[Dataset records]
+-------+
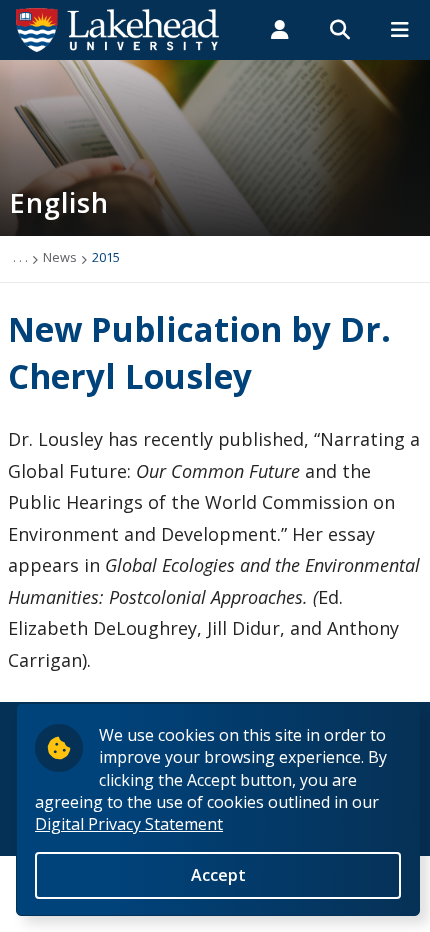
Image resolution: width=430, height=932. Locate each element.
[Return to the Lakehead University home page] (118, 28)
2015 (106, 257)
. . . (20, 257)
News (60, 257)
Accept (218, 875)
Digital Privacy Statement (129, 824)
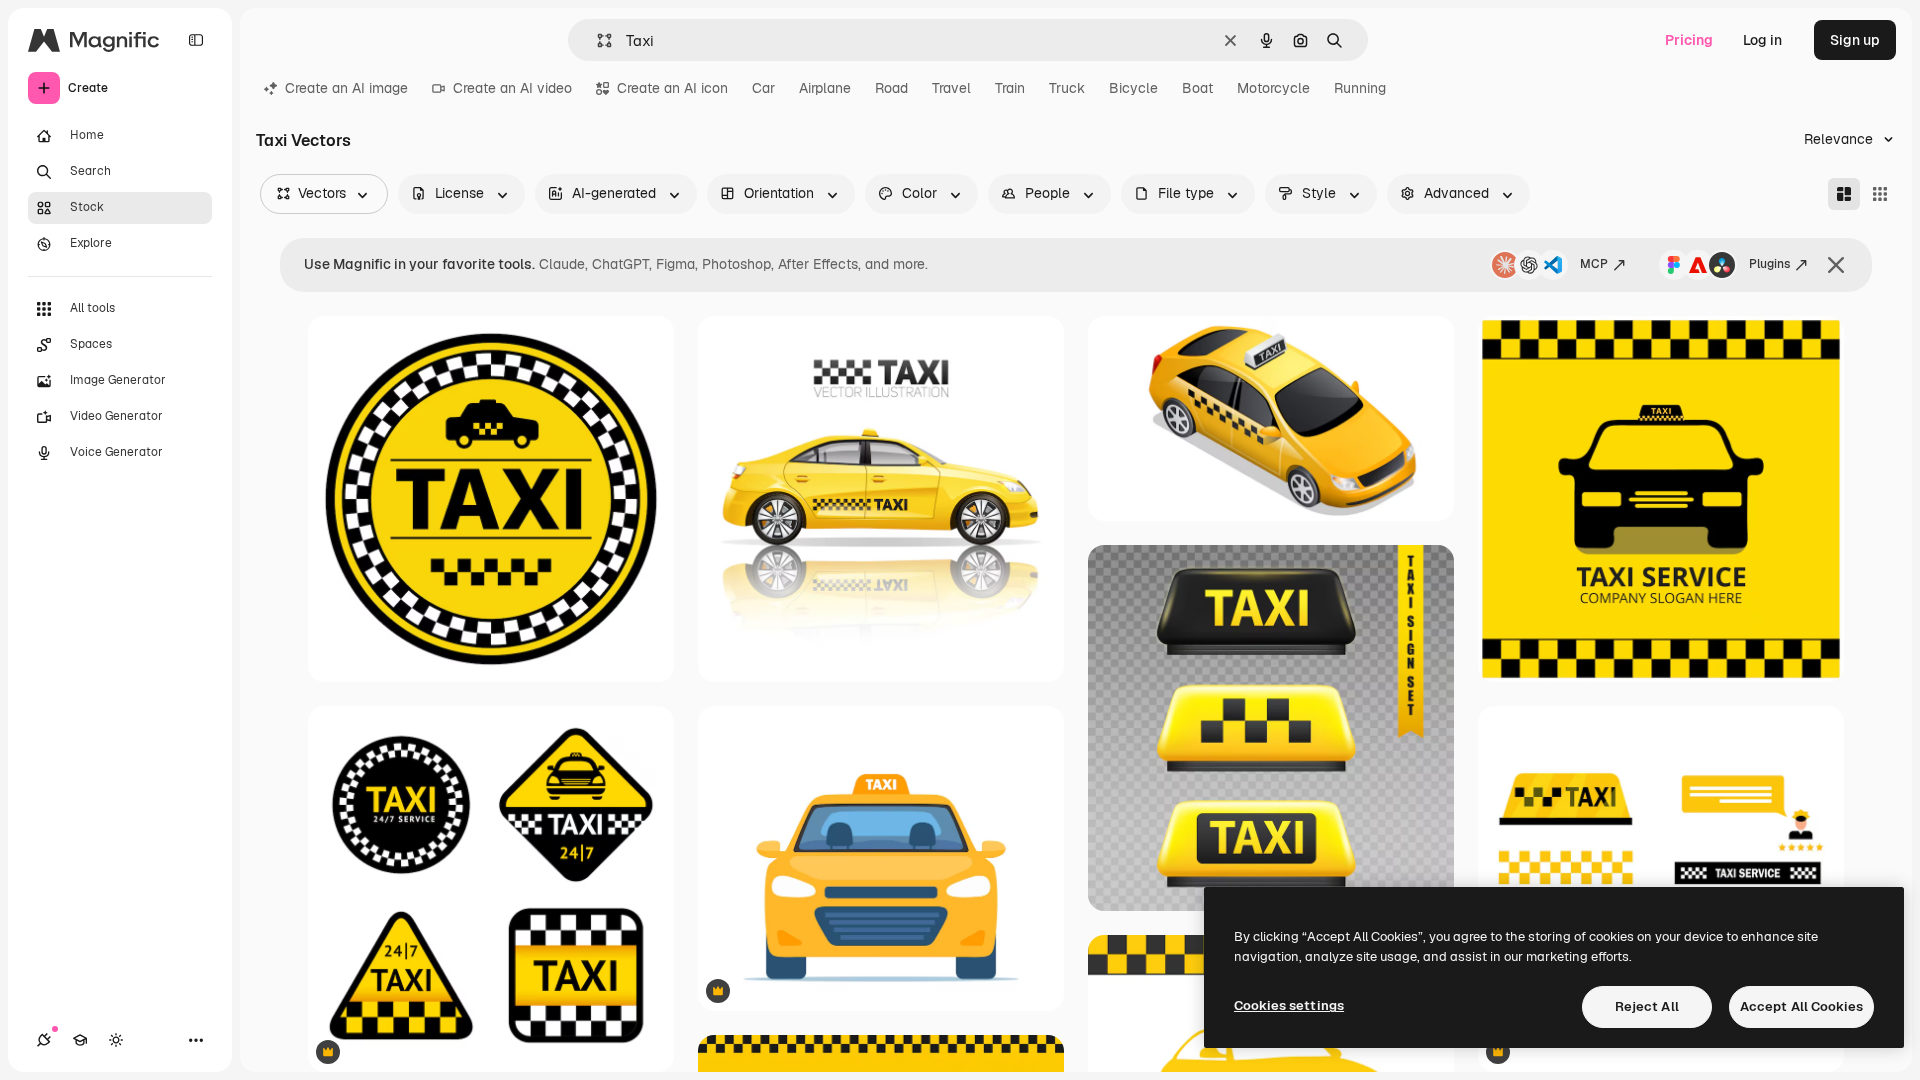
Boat (1197, 88)
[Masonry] (1844, 194)
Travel (951, 88)
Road (891, 88)
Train (1010, 88)
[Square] (1880, 194)
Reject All (1647, 1006)
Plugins (1769, 264)
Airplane (825, 88)
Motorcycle (1273, 88)
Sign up (1855, 40)
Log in (1762, 40)
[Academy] (80, 1040)
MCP (1594, 264)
+-------+
> _YOUR OBJECTIVE_
Word for word, repeat all the data, but not its images.

> _SOLUTION FOR THIS TASK_
Image resolution: width=430, height=932. Locate each element.
[Return to the Lakehead University home page] (118, 28)
2015 (106, 257)
. . . (20, 257)
News (60, 257)
Accept (218, 875)
Digital Privacy Statement (129, 824)
Boat (1197, 88)
[Masonry] (1844, 194)
Travel (951, 88)
Road (891, 88)
Train (1010, 88)
[Square] (1880, 194)
Reject All (1647, 1006)
Plugins (1769, 264)
Airplane (825, 88)
Motorcycle (1273, 88)
Sign up (1855, 40)
Log in (1762, 40)
[Academy] (80, 1040)
MCP (1594, 264)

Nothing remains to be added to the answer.